→ **Passage for review**:
****

This great country of ours is rated 14th in the world in quality of life, 37th in healthcare and 14th in education. Most of the countries in the top ratings are socialist democracies.

Many Americans have a very negative view of socialism, equating it with communism and welfare. Yet they don’t realize that we actually are a social welfare society. It’s just that we are subsidizing giant agribusinesses, too-big-to-fail banks, fossil fuel companies and monopolistic corporations—many of which, through “legal” machinations, pay no taxes. In the United States, more than $37 billion in subsidies goes to fossil fuel companies. The question is not government subsidies per se, but who and what are being subsidized. With our tax dollars, we are supporting the wrong entities.

Photo: Danya Hakeem

The west side of Kauaʻi is considered the global ground zero for the experimentation of genetically engineered seeds and the pesticides that accompany them. Waimea, Kauaʻi, Hawaiʻi. Photo: Danya Hakeem

Government doesn’t move unless it’s pushed. This can be done by you and me or by the Koch brothers or Wall Street. The Koch brothers have poured tens of millions of dollars into fighting climate reform. Bill McKibben of 350.org said the Kochs “hid their contributions through outfits like DonorsTrust, closely linked to the Kochs and focused not on conducting research to disprove climate change (a difficult task in a warming world) but on raising doubts about it wherever and however possible, a tactic borrowed from the tobacco industry.”

We used to be called citizens. We can still act like citizens by exercising our right and responsibility to vote. It is a very serious time in the story of this planet where we have the potential to destroy our natural world or to save this lovely blue planet—our home. The politicians who deny climate change and think they are smarter than 99 percent of the world’s climate scientists are either crooks or dumbasses. So why would you vote for them?

If we don’t act, especially by intelligently voting for the people and issues that matter, then someone else will—someone who doesn’t care about a future for our children and other wild things.

All of us working together can elect the government we need rather than be forced to live with one we deserve.

****

→ **Supplied entries**:
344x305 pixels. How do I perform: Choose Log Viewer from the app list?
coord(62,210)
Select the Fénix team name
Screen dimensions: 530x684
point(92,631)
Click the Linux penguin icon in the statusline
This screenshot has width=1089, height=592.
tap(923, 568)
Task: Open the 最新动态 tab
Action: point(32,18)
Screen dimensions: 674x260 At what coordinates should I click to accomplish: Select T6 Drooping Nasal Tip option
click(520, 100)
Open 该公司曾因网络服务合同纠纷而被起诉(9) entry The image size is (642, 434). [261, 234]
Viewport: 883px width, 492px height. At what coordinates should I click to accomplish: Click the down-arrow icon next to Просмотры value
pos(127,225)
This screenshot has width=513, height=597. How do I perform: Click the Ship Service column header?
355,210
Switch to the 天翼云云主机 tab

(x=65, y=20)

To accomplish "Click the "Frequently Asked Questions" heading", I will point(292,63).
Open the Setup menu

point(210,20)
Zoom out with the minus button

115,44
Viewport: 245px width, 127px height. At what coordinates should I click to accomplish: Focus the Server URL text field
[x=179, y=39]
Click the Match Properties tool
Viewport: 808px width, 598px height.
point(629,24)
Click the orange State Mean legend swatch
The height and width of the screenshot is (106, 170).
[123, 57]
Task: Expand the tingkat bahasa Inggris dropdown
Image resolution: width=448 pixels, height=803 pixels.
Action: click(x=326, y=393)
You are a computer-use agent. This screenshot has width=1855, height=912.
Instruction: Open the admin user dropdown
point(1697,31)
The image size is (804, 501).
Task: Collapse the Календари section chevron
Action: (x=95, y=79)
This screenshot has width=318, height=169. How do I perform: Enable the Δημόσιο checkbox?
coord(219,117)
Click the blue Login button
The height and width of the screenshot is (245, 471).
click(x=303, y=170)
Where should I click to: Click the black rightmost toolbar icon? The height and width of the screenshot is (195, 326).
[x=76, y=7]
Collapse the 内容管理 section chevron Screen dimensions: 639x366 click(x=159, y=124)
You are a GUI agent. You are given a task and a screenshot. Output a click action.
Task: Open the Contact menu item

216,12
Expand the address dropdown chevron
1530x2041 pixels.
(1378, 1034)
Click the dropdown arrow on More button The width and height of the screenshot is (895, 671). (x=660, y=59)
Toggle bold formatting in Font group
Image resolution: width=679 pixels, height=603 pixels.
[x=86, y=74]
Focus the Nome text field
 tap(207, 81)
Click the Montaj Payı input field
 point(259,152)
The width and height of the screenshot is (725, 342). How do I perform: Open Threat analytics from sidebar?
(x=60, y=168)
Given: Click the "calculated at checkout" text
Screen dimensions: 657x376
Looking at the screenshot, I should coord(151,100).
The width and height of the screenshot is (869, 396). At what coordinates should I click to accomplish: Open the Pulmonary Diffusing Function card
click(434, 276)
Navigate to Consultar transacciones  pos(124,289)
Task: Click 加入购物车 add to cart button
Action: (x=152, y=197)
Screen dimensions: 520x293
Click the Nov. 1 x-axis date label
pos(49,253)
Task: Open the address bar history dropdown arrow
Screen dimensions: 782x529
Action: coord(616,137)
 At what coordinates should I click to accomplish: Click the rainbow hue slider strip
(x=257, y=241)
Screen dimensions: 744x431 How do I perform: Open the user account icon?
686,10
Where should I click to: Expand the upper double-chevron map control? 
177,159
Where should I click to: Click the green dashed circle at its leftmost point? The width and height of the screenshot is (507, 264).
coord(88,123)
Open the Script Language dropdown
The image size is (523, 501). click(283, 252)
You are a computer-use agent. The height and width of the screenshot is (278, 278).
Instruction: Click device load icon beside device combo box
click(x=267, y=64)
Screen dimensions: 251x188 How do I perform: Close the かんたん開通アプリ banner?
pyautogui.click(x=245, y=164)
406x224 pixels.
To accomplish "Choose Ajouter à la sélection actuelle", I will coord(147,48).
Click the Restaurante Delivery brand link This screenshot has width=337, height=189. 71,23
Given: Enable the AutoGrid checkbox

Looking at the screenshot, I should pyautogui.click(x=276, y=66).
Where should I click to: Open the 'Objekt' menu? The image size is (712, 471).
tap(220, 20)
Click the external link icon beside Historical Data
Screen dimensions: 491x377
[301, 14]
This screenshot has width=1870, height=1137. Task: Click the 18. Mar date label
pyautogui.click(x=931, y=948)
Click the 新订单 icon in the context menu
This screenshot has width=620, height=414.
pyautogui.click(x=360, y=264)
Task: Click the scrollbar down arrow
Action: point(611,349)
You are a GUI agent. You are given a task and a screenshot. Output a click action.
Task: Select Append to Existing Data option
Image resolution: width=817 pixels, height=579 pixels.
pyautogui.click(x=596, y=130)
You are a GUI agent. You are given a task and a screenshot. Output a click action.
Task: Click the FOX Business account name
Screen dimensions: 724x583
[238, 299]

****

→ **To do**: Reproduce the stretch of the essay on subsidies and voting from "Many Americans have" through "the wrong entities.". Draw only on the essay on subsidies and voting.

→ **Solution to this task**:
Many Americans have a very negative view of socialism, equating it with communism and welfare. Yet they don’t realize that we actually are a social welfare society. It’s just that we are subsidizing giant agribusinesses, too-big-to-fail banks, fossil fuel companies and monopolistic corporations—many of which, through “legal” machinations, pay no taxes. In the United States, more than $37 billion in subsidies goes to fossil fuel companies. The question is not government subsidies per se, but who and what are being subsidized. With our tax dollars, we are supporting the wrong entities.